Infosec professionals, consumer advocates and the media frequently sound the alarm about the proliferation of Internet of Things (IoT) devices. Many of these devices have known vulnerabilities and do little to protect user data.
And yet, when a person purchases an IoT device, privacy and security are likely afterthoughts, according to a new study from Carnegie Mellon University’s CyLab. One of the authors is CyLab director Lorrie Cranor, who co-founded Wombat Security Technologies, now Proofpoint Security Awareness Training.
The research paper is titled, “Exploring How Privacy and Security Factor into IoT Device Purchase Behavior.” The study highlights findings of interviews with 24 IoT device buyers.
IoT Buyers’ Remorse
The study found that about half of the purchasers—a group representing both technical and non-technical backgrounds—had “limited and often incorrect knowledge about privacy and security.” This lack of knowledge impacted their ability to make informed decisions, according to the authors.
“Most of the participants did not consider privacy and security when making their purchase, but had privacy and security related concerns after the purchase,” said researcher Pardis Emami-Naeini. “These post-purchase concerns were mostly caused by learning about concerns from friends, media reports, or the device functioning in some unexpected way.”
Why Infosec Pros Should Worry
Although individuals who buy risky devices will experience the most immediate consequences, these buying behaviors should raise concerns for infosec professionals and their organizations. One issue is that an individual’s personal IoT devices are likely to share a network with devices used for work tasks.
For our 2018 User Risk Report, we surveyed 6,000 working adults across six countries about their personal cybersecurity habits, including the types of devices used on their home networks. We found that these home Wi-Fi networks are often entirely unprotected, which makes the well-documented IoT vulnerabilities all the more worrying. Among other risks, easily accessible home networks could open the door for attackers to compromise remote workers and their employers’ sensitive information.
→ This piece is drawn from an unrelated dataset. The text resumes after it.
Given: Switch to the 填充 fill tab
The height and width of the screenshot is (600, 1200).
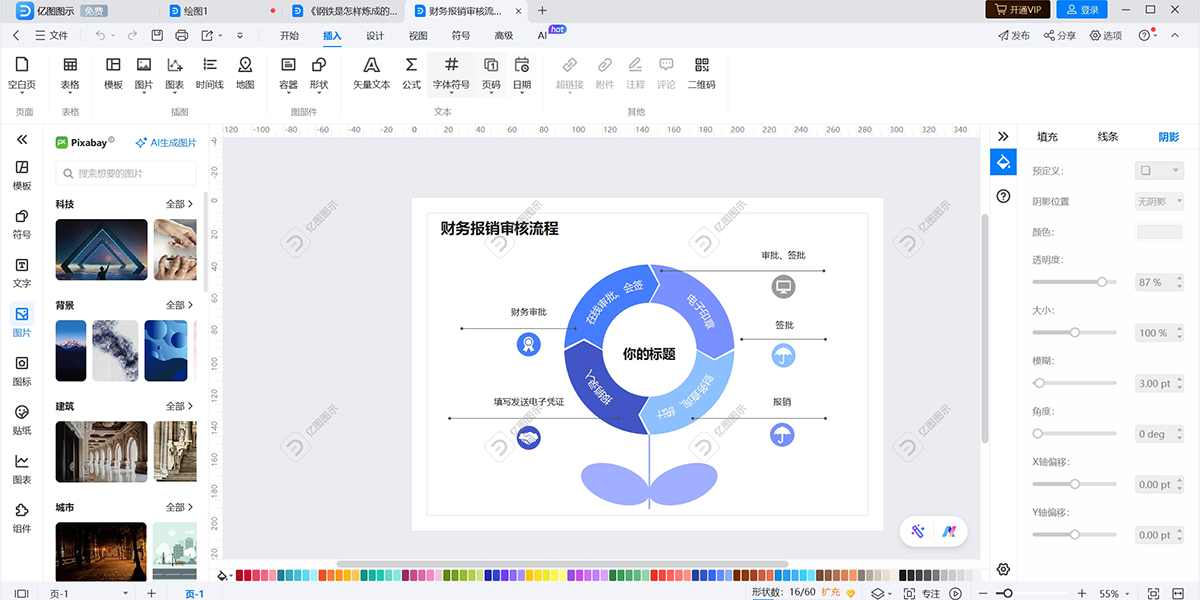Looking at the screenshot, I should 1047,137.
Raising Awareness of IoT Security and Privacy
“It’s up to the consumers to purchase secure devices or private devices, and we need to empower them to make those decisions themselves,” said CyLab researcher Emami-Naeini. The study proposes developing a prototype standard advisory label for IoT devices, similar to the nutrition labels on food packaging. This label would help inform concerned consumers about an IoT device’s privacy and security before the sale.
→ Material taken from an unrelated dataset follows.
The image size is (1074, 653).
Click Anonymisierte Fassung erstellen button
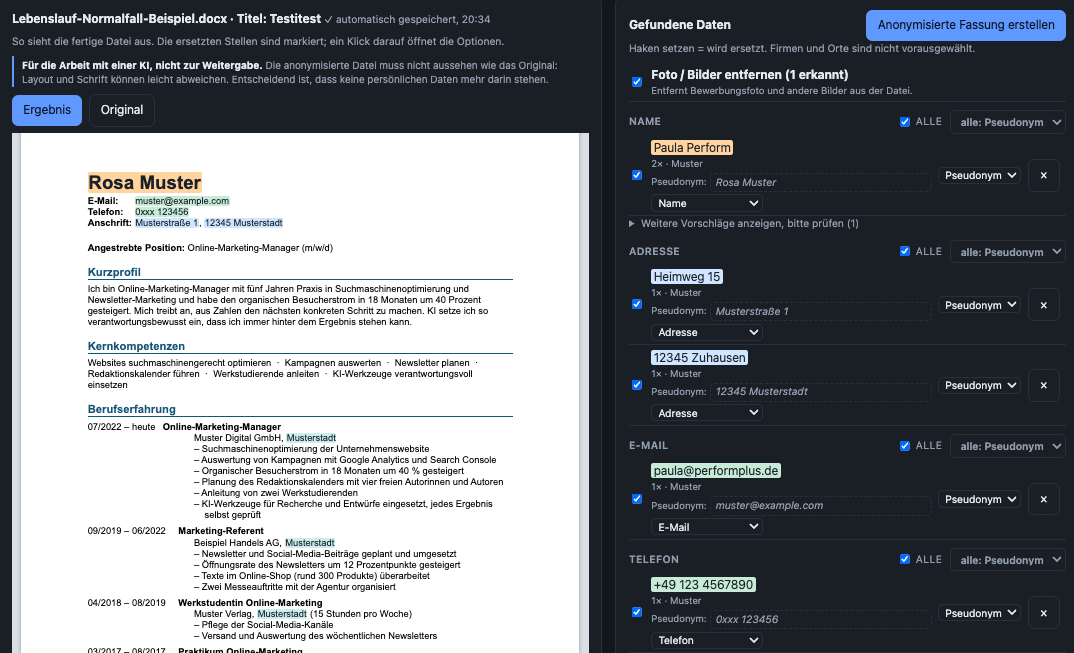point(966,25)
But what about the people who don’t already appreciate what’s at stake when buying an IoT device?
As mentioned earlier, about half of the interviewees had only limited and often incorrect knowledge. On the other end of the spectrum, 21% had relevant knowledge and were proactive about applying it before, during and after an IoT purchase. Another 16% of buyers said they were “unconcerned” about the security of IoT devices, both before and after purchasing them. According to the study, this group usually “did not perceive the collected data to be sensitive,” or they “expressed self-efficacy toward protecting themselves against the privacy or security related threats.”
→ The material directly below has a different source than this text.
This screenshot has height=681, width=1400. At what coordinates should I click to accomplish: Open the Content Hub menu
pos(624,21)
Our IoT Q&A and Security Checklist
While unconcerned consumers might benefit most from security awareness training and information about IoT security, everyone should have an understanding of the security concerns related to these devices—and a healthy degree of caution.
To that end, we’ve created a helpful Q&A and checklist to help people better understand IoT devices and the steps they should take to improve IoT security. We encourage you to share this infographic with your colleagues and end users to help them minimize IoT risks.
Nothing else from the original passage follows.